11 сентября ссору моих американских друзей, живущих неподалеку от Близнецов, прервал звук низкоидущего самолета и взрыв. \»Fuck you!\» No, fuck YOU!\» \»Fuck your fucking fuck!\» — застряло в горле. Второй самолет, влетающий в здание, они наблюдали стоя у окон перед раскрытыми чемоданами и с вещами в руках.
Я смог с ними связаться только через месяц. Увидев второй взрыв и поняв, что это не нелепая случайность, мои друзья, расстававшиеся в это утро “навсегда” и осыпавшие друг друга проклятьями и претензиями, скопившимися за долгие годы, вместе добавили немного вещей в чемоданы и умчались из города. Вместе. Вдвоем.
Весь месяц они путешествовали по Америке, останавливались в маленьких мотелях и любили друг друга, как в первый раз. И просили друг у друга прощения. А еще они искали домик для мамы Кевина, которая всю жизнь работала день и ночь, чтобы прокормить семью, в надежде пожить в свое удовольствие в старости. А когда вышла на пенсию, то обнаружила, что у нее рак и жить осталось совсем немного. Они искали домик с садом. Они нашли домик. Но мама потеряла работу, как многие после трагедии, и банк не дал ей ссуду на покупку. Плохо? Не очень. Операция прошла успешно, и опухоль удалось вырезать полностью. Хорошо.

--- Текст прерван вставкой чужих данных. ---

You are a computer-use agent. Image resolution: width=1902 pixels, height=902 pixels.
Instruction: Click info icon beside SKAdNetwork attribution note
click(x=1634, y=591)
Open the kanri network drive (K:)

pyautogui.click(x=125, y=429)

В Нью-Йорке много беременных женщин на последнем месяце. Моя подружка спросила меня, не дико ли это, что мы занимаемся любовью, когда под обломками зданий еще, возможно, находятся живые люди. Я ответил ей, что мы празднуем жизнь, и не знаю, как живые, но мертвые должны за нас порадоваться. Уверен, что нормальное большинство американцев именно этим и занималось в первые дни после трагедии, посмотрите на эти гордо глядящие в небо животы. Нужно присмотреться к жене президента.

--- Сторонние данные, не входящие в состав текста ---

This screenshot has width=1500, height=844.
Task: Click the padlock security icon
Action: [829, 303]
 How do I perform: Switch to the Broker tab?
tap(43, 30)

В 1989 году в Ленинакане мне не хватило одеяла, и я проснулся в палатке от холода. Лейтенант на улице предложил съездить на танке к нему в часть и выпить там с ним. За столом в армейской палатке сидели офицеры и пили. Я зашел в цивильном плаще и с волосами ниже плеч. Мне налили, я выпил полный. Уверенность, что это просто сон, чуть потеплела, но не рассеялась. Молодой капитан, мутно глядя на меня, сказал: “Стрелять нужно студентов. Дали бы мне приказ, мочил бы всех сук. Из-за вас, гадов, страна разваливается”. Я не стал спорить. Они пришли в город первыми и первыми стали разбирать завалы. От их историй стыла в жилах кровь и хотелось плакать пьяными слезами и обниматься. А до этого у них был Карабах. А сейчас Чечня. Если у военных появится сильный лидер, они отомстят, и мне будет трудно их судить — обворованных и униженных защитников Отечества.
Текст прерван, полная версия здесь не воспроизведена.